Quienes comentamos los sucesos políticos solemos, para dar sustento a nuestros análisis, relacionarlos con tendencias estructurales. De esta manera, no se trataría de sucesos anecdóticos, sino de una expresión de fuerzas más profundas. Veríamos “la punta de un iceberg”. El problema es que la coyuntura peruana es muy cambiante y contradictoria. Por consiguiente, la apelación a lo estructural hace que parezca que hablamos de países diferentes. En realidad, la estructura no cambia tanto, lo que ocurre es que solemos errar en nuestros juicios, ya sea por subestimar o por sobreestimar ciertas tendencias.
Algunos ejemplos: entre agosto y setiembre, durante las peores semanas de la emergencia sanitaria, para explicar por qué el COVID-19 nos había golpeado tan duro muchos apelaban al hecho de que décadas de neoliberalismo habían generado un sentido común individualista, poco solidario y desapegado de los asuntos públicos, cuyos rasgos eran especialmente notorios en los jóvenes urbanos. Pero después de las masivas movilizaciones de noviembre, decimos, por el contrario, que se trata de una generación con interés y con ansias de participar en los asuntos públicos, con un alto sentido crítico, del que cabría esperar una renovación en el liderazgo político futuro.
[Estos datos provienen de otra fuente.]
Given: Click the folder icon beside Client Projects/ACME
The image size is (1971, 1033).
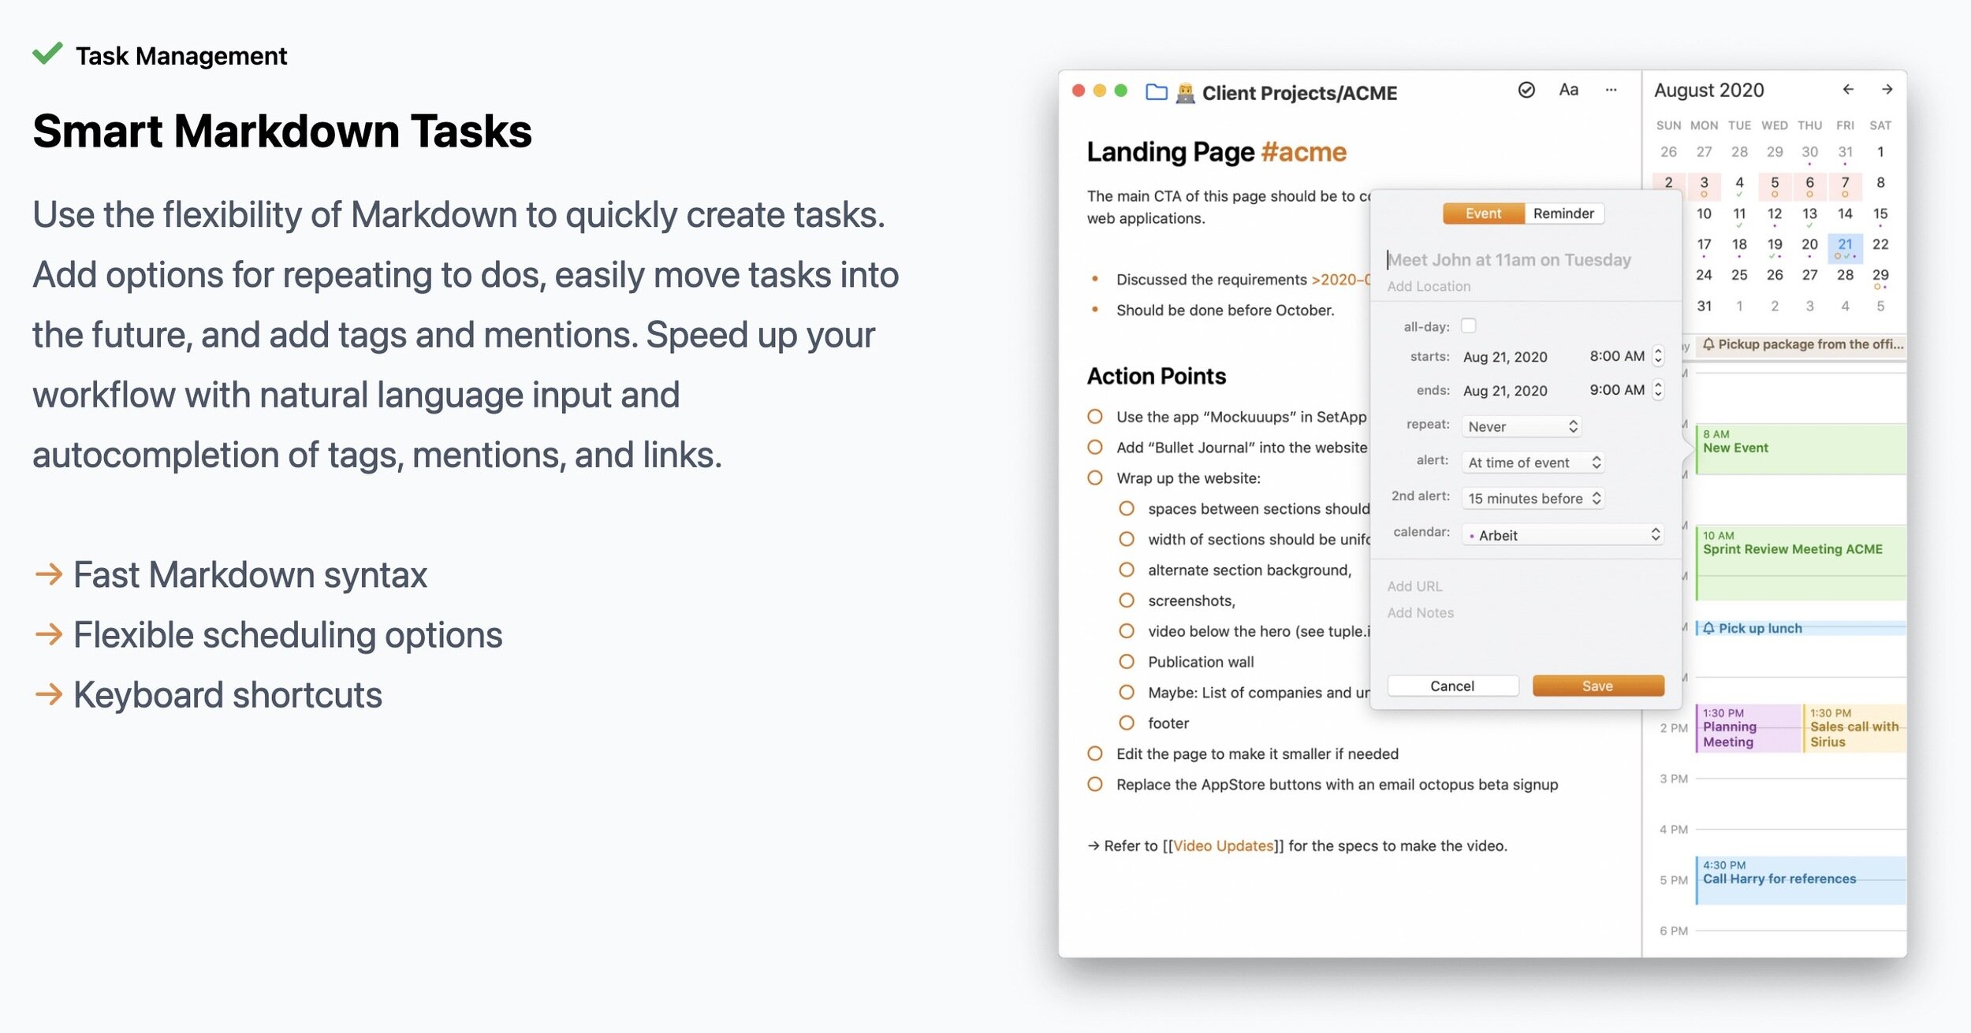Looking at the screenshot, I should click(x=1156, y=92).
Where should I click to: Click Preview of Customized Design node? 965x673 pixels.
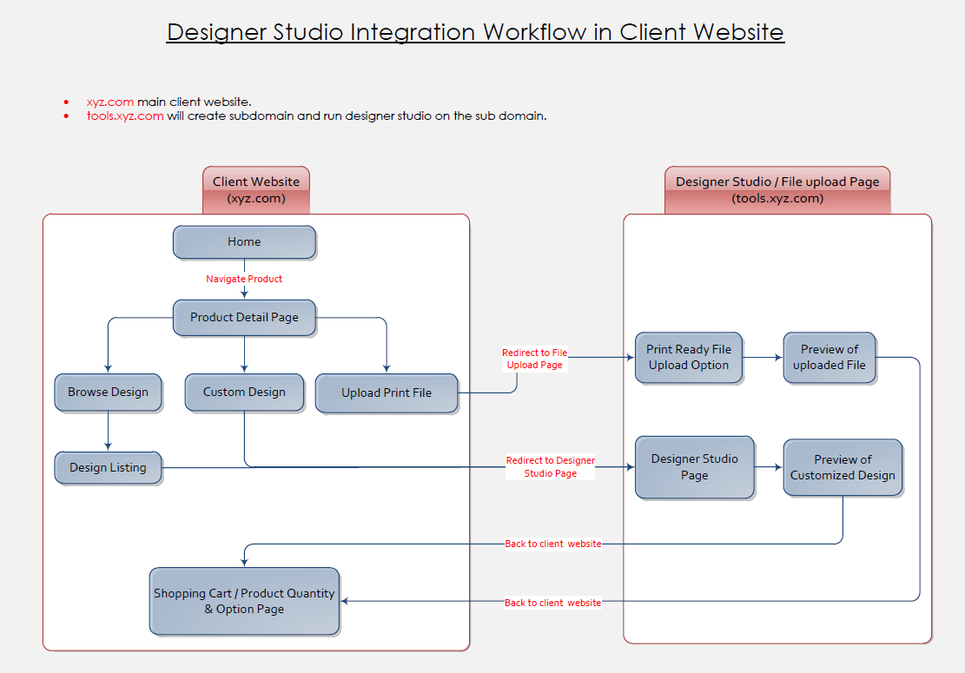pyautogui.click(x=843, y=467)
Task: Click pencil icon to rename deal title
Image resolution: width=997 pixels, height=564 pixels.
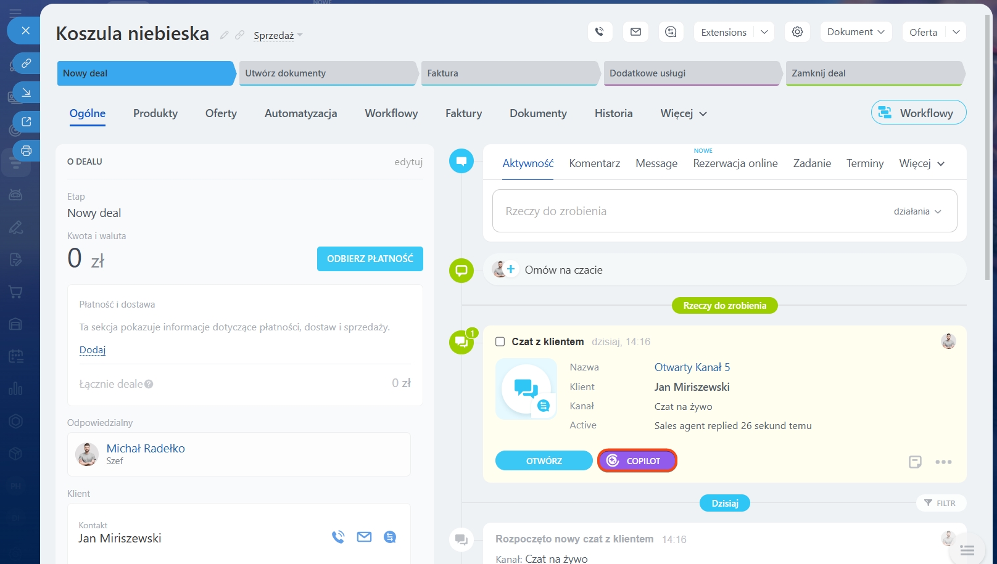Action: (x=225, y=35)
Otro ejemplo: durante años hemos dicho que, en el Perú, los altos niveles de informalidad y la debilidad del mundio gremial y organizado en general hacían que nuestro país no fuese comparable con sus vecinos, en los que las movilizaciones sociales llegaron a tener grandes impactos políticos, originando incluso la caída de gobiernos y el logro de demandas como nuevos procesos constituyentes. Ahora, después de las movilizaciones de noviembre y de la derogatoria de la ley de promoción agraria, parecería que estuviésemos ante una suerte de “despertar” de la movilización y protesta ciudadana, con una capacidad de organización y acción colectiva que no reconocíamos antes.
Un último ejemplo, también de la esfera política: durante años dijimos que la debilidad de los partidos políticos, su personalismo, cortoplacismo y su desdén por asuntos programáticos y por políticas públicas específicas habían generado un espacio para que tecnócratas y redes de expertos lograsen una inesperada infuencia en la toma de decisiones en algunas áreas. Ahora, esa misma debilidad partidaria explica lo contrario: la mezcla entre “buenas intenciones” y el desconocimiento o desdén por las razones tecnocráticas de parte de los grupos representados en el Congreso han abierto la puerta a un desborde populista.
Así, no deberíamos dejarnos llevar tan fácilmente por lo que parece novedoso, aunque sí habría que reconocer las señales de cambio. Por supuesto, esto es fácil de decir, pero difícil de hacer. No creo que estemos ante un cambio sustantivo en la dinámica del conflicto y la protesta social. En realidad, en los últimos 20 años hemos convivido con grandes –pero episódicos y relativamente focalizados– eventos de protesta, capaces de ejercer cierta fuerza de veto frente a algunas políticas públicas. Alejandro Toledo, por ejemplo, tuvo su ‘Arequipazo’; Alan García, su ‘baguazo’; y Ollanta Humala, su Conga. Respecto a las movilizaciones de noviembre, de las más grandes en la historia reciente, cabe preguntarse si podría repetirse fácilmente la constelación de factores que la hicieron posible y que alimentaron su magnitud y contundencia. Esto no significa que una experiencia tan significativa no deje huella en cuanto a nuevas formas de organización y expresión de las protestas sociales.
En lo político, sí podríamos estar ante cambios de fondo. No es novedad que haya partidos con plataformas populistas; pero es cierto que, después de la crisis política del período 2018-2019, esa audiencia parece haber crecido. Además, la gran novedad es que partidos que en el pasado eran guardianes de la ortodoxia, o que expresaban formas moderadas de populismo, ahora abrazan abiertamente estas posturas, como Fuerza Popular o Acción Popular. También es nuevo que, en el campo de la derecha, un sector importante haya tenido un giro profundamente conservador, por el cual no teme aliarse con sectores populistas y de izquierda en su crítica a presidentes moderados como Martín Vizcarra o Francisco Sagasti. Seguiré con el tema.